[SCHRIFTLICHE AUFGABEN]:
1 > Nennen Sie alle Unternehmen, die im Auszug zur Fördertechnik vorkommen.
2 > Fassen Sie den Absatz des Auszugs zur Fördertechnik, der mit „Die nächste Generation der Fördertechnik“ beginnt, als Stichpunktliste zusammen und behalten Sie dabei die wesentlichen Fakten bei.
3 > Führen Sie den Auszug zur Fördertechnik im Anschluss an seinen letzten Satz weiter.

Innerhalb der SSI Schäfer Gruppe produziert und entwickelt der Standort im österreichischen Graz unter anderem Behälterfördertechnik. Dort überlegten Christian Steiner, Produktmanager Conveyor Control, und seine Kollegen Ende 2018, welche Anforderungen die Förderanlagen der nächsten Generation erfüllen sollten. Als Produktmanager ist Steiner auch für die Automatisierung und Steuerung der Fördertechnik verantwortlich. Teil des Projektteams war seinerzeit auch Hansjörg Lerchster als Project Manager R&D. Heute ist Lerchster als Product Owner und Business Operations Manager bei dem durch SSI Schäfer gegründeten Startup SupplyBrain verantwortlich für die Entwicklung von Predictive-Maintenance-Lösungen und anderen datenbasierten Services für Intralogistikanlagen.

Digitalisierung der Fördertechnik

Die nächste Generation der Fördertechnik sollte weitestgehend digital automatisiert und gesteuert werden. Die bisher eingesetzten Rollenmotoren mit analoger Steuerung und die dazugehörigen Steuermodule konnten die gestiegenen Anforderungen nicht mehr erfüllen. Die Motorrollenantriebe der nächsten Generation sollten daher durchgehend digital gesteuert werden. Da Interroll als Lieferant und Hersteller der eingesetzten Motorrollen den CAN-Bus nutzt, war dieses Feldbusprotokoll auch für die I/O- und Steuerungstechnik gesetzt, nachdem die Entscheidung für die Motorrollen dieses Anbieters gefallen war. Die neueren Motoren sollten zudem nicht mehr mit 24 Volt, sondern mit 48 Volt versorgt werden. Der höhere Spannungsbereich erlaubt kleinere Kabelquerschnitte und aufgrund geringerer Verluste längere Leitungen und somit größere Netzteile mit besserem Wirkungsgrad.

[DATENSÄTZE]:
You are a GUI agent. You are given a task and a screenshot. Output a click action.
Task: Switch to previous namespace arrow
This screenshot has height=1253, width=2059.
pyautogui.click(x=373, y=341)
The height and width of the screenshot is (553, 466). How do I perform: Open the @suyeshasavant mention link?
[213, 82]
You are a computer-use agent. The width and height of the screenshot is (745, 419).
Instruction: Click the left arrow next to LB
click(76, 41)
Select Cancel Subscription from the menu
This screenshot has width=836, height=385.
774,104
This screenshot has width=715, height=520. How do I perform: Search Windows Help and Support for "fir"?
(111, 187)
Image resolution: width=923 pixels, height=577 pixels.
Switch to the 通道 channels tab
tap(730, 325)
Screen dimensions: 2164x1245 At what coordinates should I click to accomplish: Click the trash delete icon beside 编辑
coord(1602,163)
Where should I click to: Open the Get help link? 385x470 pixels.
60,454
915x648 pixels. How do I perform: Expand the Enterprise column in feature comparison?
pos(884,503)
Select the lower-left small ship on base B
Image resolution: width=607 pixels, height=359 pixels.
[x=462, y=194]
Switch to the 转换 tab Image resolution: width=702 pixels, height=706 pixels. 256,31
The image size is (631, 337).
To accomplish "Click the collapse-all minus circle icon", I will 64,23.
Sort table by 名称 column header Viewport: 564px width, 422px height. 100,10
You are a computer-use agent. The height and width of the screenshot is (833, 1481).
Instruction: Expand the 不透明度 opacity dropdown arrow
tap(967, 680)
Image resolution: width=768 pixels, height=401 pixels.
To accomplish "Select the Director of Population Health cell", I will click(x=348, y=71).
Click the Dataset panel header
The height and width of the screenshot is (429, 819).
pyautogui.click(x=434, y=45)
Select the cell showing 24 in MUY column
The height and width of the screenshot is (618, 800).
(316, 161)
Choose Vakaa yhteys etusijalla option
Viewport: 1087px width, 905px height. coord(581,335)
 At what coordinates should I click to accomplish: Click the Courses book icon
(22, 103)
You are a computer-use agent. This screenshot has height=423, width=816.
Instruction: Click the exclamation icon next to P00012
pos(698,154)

[ERWARTETE ANTWORTEN]:
1 >
- SSI Schäfer (SSI Schäfer Gruppe)
- SupplyBrain
- Interroll

2 >
- Ziel: Die Fördertechnik der nächsten Generation soll weitestgehend digital automatisiert und gesteuert werden.
- Die bisherigen Rollenmotoren mit analoger Steuerung und ihre Steuermodule genügen den gestiegenen Anforderungen nicht mehr. Deshalb sollen die Motorrollenantriebe durchgehend digital gesteuert werden.
- Die Motorrollen kommen von Interroll. Dieser Hersteller nutzt den CAN-Bus, daher ist dieses Feldbusprotokoll auch für die I/O- und Steuerungstechnik festgelegt.
- Die Versorgungsspannung der Motoren beträgt 48 statt 24 Volt.
- Die höhere Spannung ermöglicht kleinere Kabelquerschnitte. Wegen geringerer Verluste sind außerdem längere Leitungen möglich und damit größere Netzteile mit besserem Wirkungsgrad.

3 >
Keine perfekte I/O-Lösung am Markt

SSI Schäfer begab sich am Markt auf die Suche nach Systemen, die eine Datenanbindung zu den Motorrollen mit CAN-Schnittstelle, die geforderte 48-Volt-Spannung sowie Profinet-Kommunikation zur Steuerung der Anlagen bieten konnte. Die Geräte sollten robust in Schutzart IP67 zur direkten Installation an den Förderbändern ausgeführt sein. Die perfekte Lösung dafür war am Markt nicht vorhanden: „Man konnte zwar auch CAN-Bus-Steuerungen am Markt kaufen, aber wir wollten eine SSI Schäfer Lösung, die wirklich auf unsere Bedürfnisse zugeschnitten ist“, erklärt Steiner die damalige Ausgangssituation. Nach einem ersten Kontakt mit Turck auf der SPS-Messe in Nürnberg prüfte der Automatisierungsspezialist, ob man eigene I/O-Lösungen entsprechend den Anforderungen von SSI Schäfer modifizieren konnte. So viel vorab, man konnte.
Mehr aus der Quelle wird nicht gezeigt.